Extrait du document:
++++++++

La manœuvre d’Hippocrate

(En fait il décrit plusieurs manœuvres mais celle-ci est la plus connue et celle qui lui est le plus souvent attribuée).

« Réduction avec le talon. Ceux qui opèrent la réduction avec le talon opèrent d'une façon qui se rapproche de la réduction naturelle. Le patient doit être couché sur le dos; celui qui réduit s'assied du côté où est la luxation, il prend de ses deux mains le bras malade, il le tire, et, plaçant son talon dans l'aisselle droite, le gauche dans la gauche, il pousse en sens contraire. Il faut mettre dans le creux de l'aisselle quelque chose de rond qui s'y adapte, ce qui remplit le mieux l'intention, c'est une balle très petite et dure, comme les balles cousues avec plusieurs quartiers de cuir. Sans cette précaution le talon ne peut arriver jusqu'à la tête de l'humérus; car, par l'extension du bras, l'aisselle se creuse et les tendons qui la bordent de part et d'autre font obstacle par leur contraction. Un aide assis de l'autre côté du patient maintiendra l'épaule saine, afin que la traction exercée sur le bras malade ne fasse pas exécuter au corps une rotation. Puis, un lien souple et suffisamment large sera passé autour de la balle mise dans l'aisselle, et la maintiendra; un autre aide, saisissant les ce lien, exercera une contre-extension, assis au delà de la tête du patient, et appuyant un pied sur l'acromion. La balle sera placée aussi avant que possible dans l'aisselle, aussi près des côtes que possible, et non sur la tête de l'humérus. »

Œuvres d’Hippocrate (400 ans avant Jésus-Christ). Traduction de Littré, ancien interne des Hôpitaux de Paris, édité chez Baillère et fils de 1839 à 1861. Réédité par Javal et Bourdeaux, 1932.

 

La luxation de l’épaule aux urgences. Conduite à tenir.

++++++++

Extraits des données:
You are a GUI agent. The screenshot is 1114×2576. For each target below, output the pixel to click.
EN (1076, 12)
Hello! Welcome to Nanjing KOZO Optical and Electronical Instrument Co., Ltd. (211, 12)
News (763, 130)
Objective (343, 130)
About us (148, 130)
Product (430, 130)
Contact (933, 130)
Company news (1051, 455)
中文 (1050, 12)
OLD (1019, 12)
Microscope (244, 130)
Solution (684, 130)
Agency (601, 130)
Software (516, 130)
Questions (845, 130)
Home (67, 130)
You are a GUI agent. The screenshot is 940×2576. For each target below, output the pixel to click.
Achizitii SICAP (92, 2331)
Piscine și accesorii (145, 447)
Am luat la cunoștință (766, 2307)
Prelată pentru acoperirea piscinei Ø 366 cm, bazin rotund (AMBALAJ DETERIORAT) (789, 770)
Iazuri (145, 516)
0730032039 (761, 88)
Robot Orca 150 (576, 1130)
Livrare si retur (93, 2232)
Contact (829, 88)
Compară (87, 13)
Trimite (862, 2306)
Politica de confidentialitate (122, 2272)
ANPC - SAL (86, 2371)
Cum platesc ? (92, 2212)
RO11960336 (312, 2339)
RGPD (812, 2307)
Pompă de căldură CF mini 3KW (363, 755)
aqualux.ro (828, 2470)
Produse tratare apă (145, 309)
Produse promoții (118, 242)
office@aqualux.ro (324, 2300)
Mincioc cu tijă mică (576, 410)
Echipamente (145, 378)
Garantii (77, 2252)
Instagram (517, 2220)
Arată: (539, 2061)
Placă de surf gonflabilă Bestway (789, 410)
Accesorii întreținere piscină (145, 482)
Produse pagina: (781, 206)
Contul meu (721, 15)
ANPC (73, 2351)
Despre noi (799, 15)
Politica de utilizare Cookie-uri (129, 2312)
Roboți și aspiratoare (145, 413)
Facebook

++++++++

Énoncé du problème:
Recopiez mot pour mot, s'il vous plaît, le passage du texte sur la manœuvre d'Hippocrate qui commence par « Œuvres d’Hippocrate (400 » et se poursuit jusqu'à « et Bourdeaux, 1932. ».

Résultat attendu:
Œuvres d’Hippocrate (400 ans avant Jésus-Christ). Traduction de Littré, ancien interne des Hôpitaux de Paris, édité chez Baillère et fils de 1839 à 1861. Réédité par Javal et Bourdeaux, 1932.